It is not contended that the provision making the certificate of the state chemist prima facie evidence is invalid. [Footnote 2] The contention is that the act arbitrarily substitutes the determination of an executive department for a judicial inquiry, and has the effect of abolishing all remedies against manufacturers of fertilizer for damages caused by the use of inferior or deleterious fertilizer, and is therefore repugnant to the Fourteenth Amendment.

The act does not deprive purchasers of any right or cause of action. On the contrary, it gives additional rights and remedies to one who purchases for his own use fertilizer below the guaranteed value in plant food. The terms of the statute are not made exclusive. Under the act, the parties were free to deal on other terms. Fertilizer Works v. Aiken, (1918) 175 N.C. 398, 402; Fertilizing Co. v. Thomas, (1921) 181 N.C. 274, 283. The ingredients of fertilizers can be ascertained definitely by chemical analysis. The department is required to provide chemists and equipment and to make and report analyses of all fertilizers sent in by purchasers or consumers. The requirement imposed is reasonable, and seems well calculated to safeguard against uncertainty, conjecture and mistake. The analysis is not made conclusive. Other

Page 264 U. S. 181

evidence may be introduced by either party. The determination of the department is not substituted for a trial in court.

*Required task*
Answer these questions using the fertilizer-act passage above.
1. To which amendment is the act claimed to be repugnant?
2. What is the department required to provide in order to make and report analyses?
3. Who may introduce evidence other than the analysis?

Click-target data:
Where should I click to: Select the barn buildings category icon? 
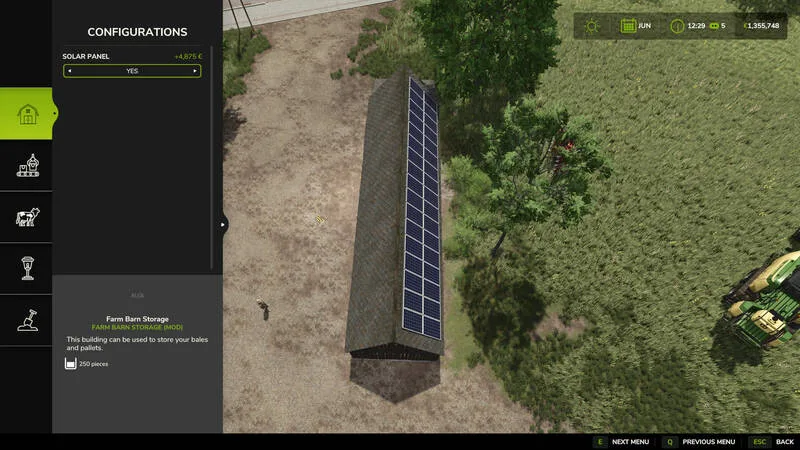28,114
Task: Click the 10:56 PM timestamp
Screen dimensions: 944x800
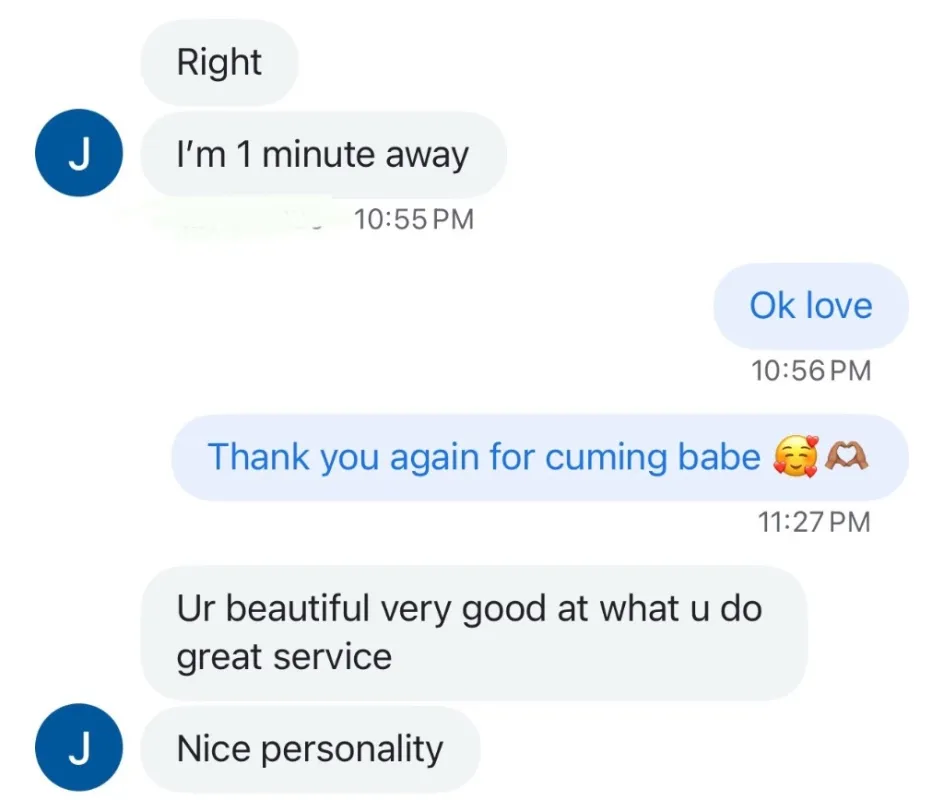Action: (x=811, y=370)
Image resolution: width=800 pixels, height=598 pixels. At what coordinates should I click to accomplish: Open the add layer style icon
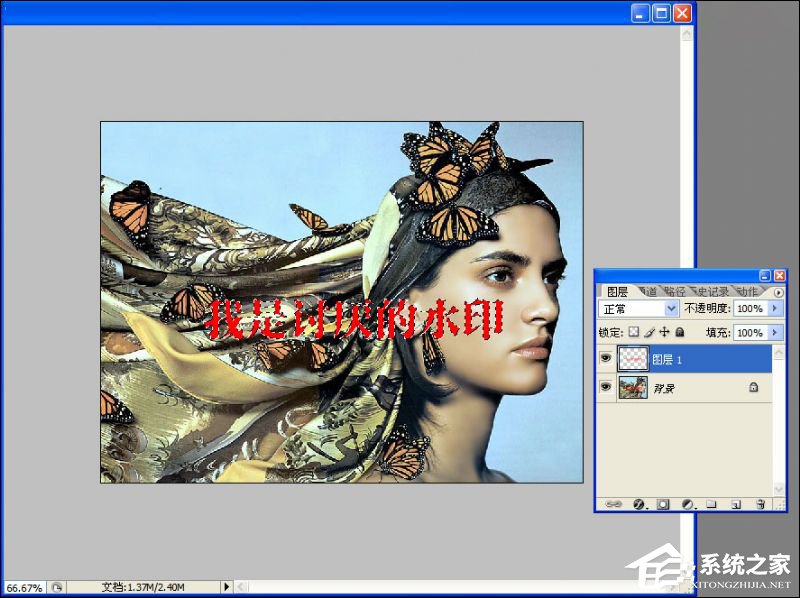(638, 503)
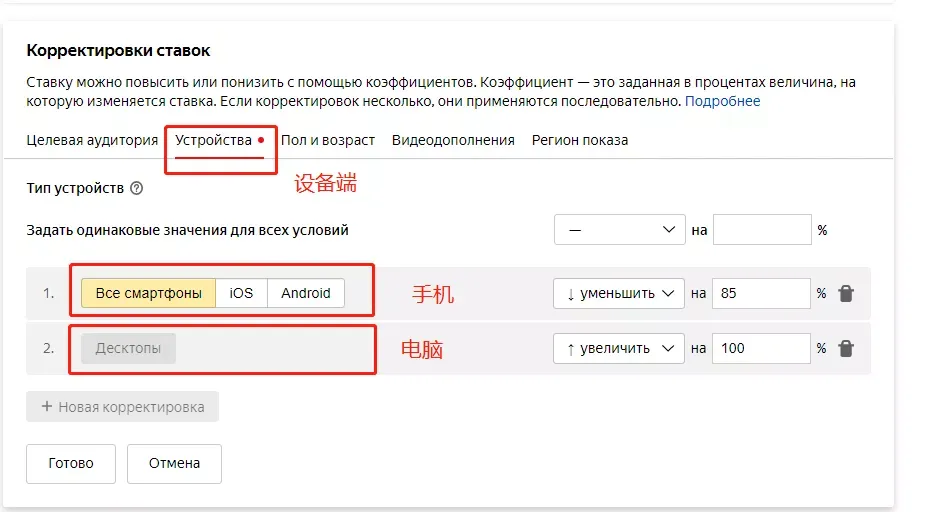Open help icon next to Тип устройств
941x512 pixels.
pos(137,188)
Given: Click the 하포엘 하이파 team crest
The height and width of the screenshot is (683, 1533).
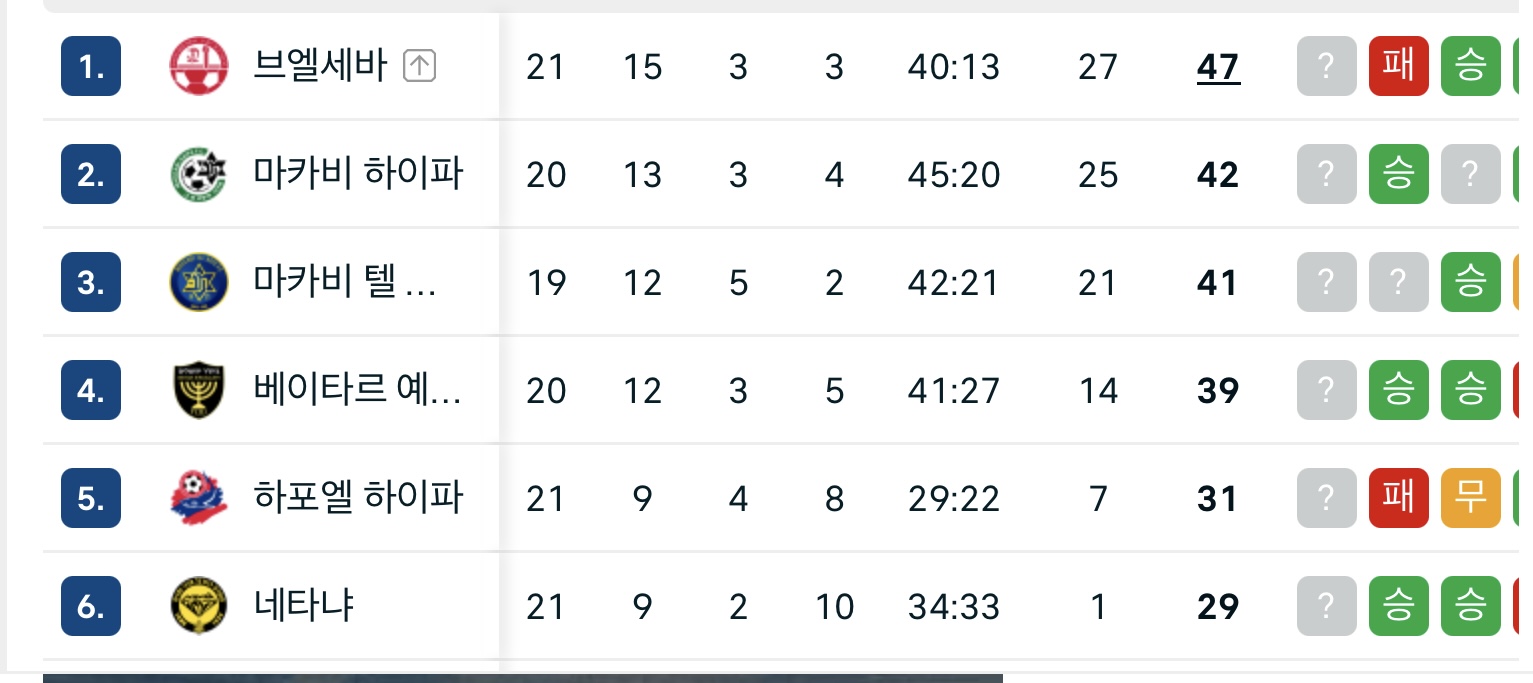Looking at the screenshot, I should click(199, 498).
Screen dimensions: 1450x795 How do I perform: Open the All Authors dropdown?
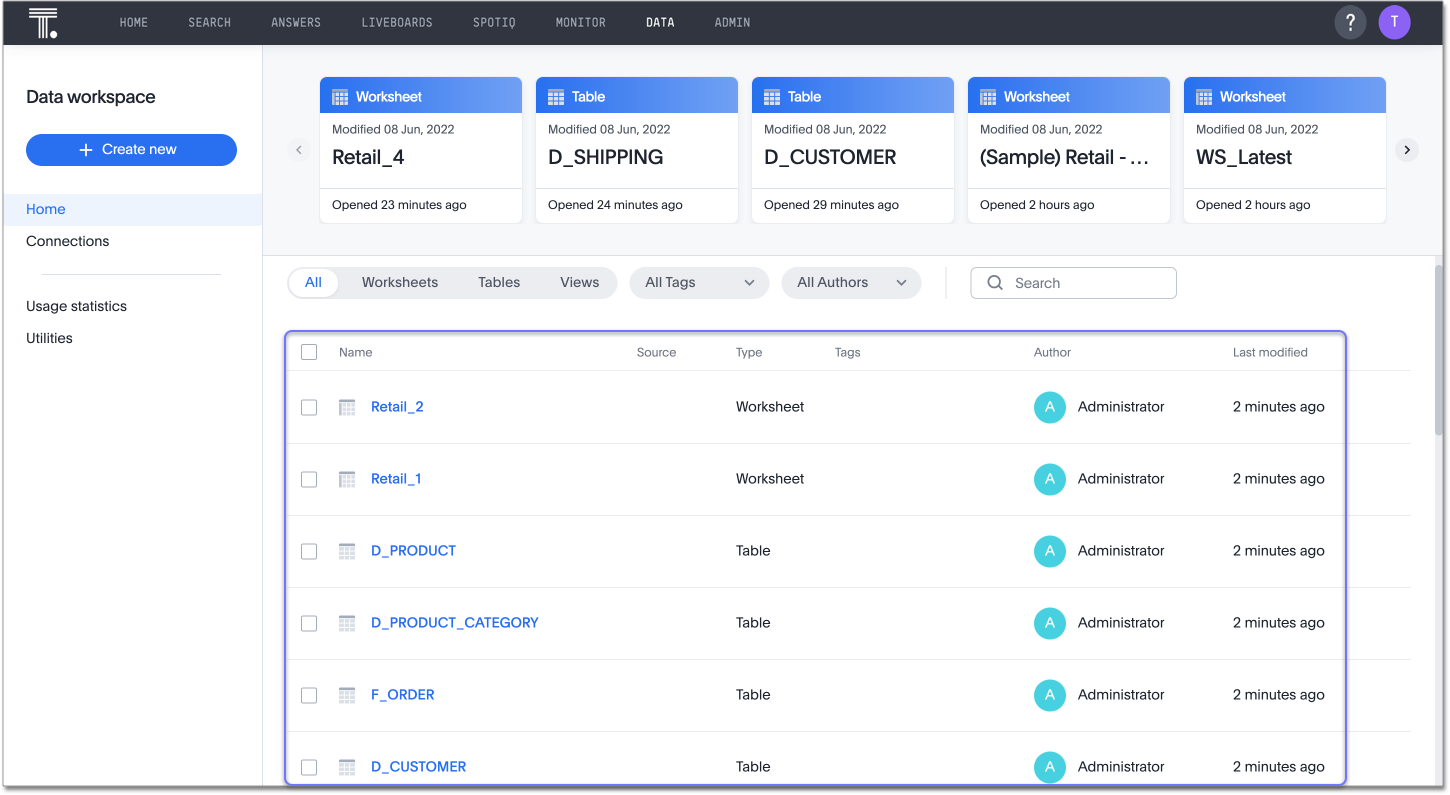click(851, 283)
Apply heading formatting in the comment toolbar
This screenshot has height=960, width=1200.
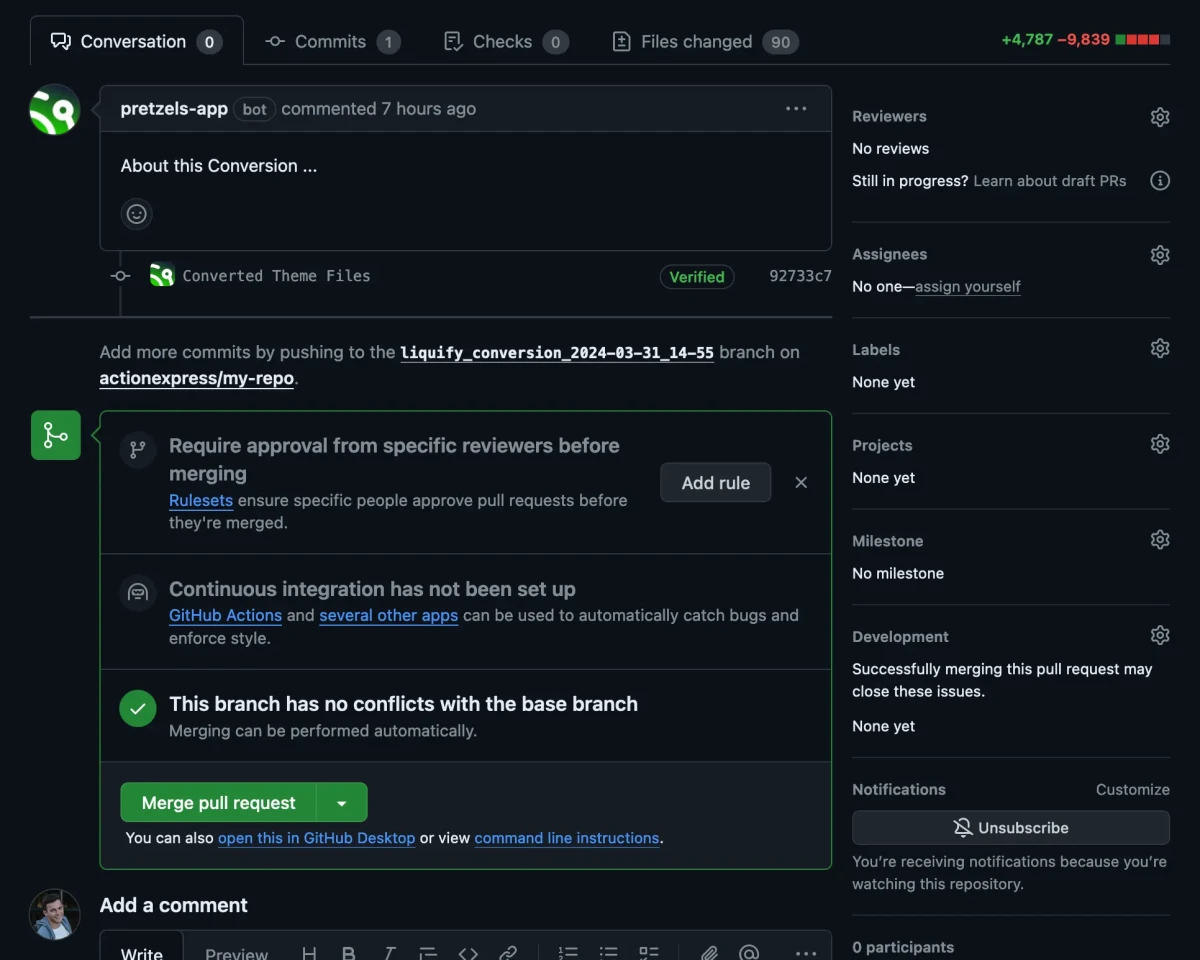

*Full solution*
1. The Fourteenth Amendment.
2. Chemists and equipment.
3. Either party.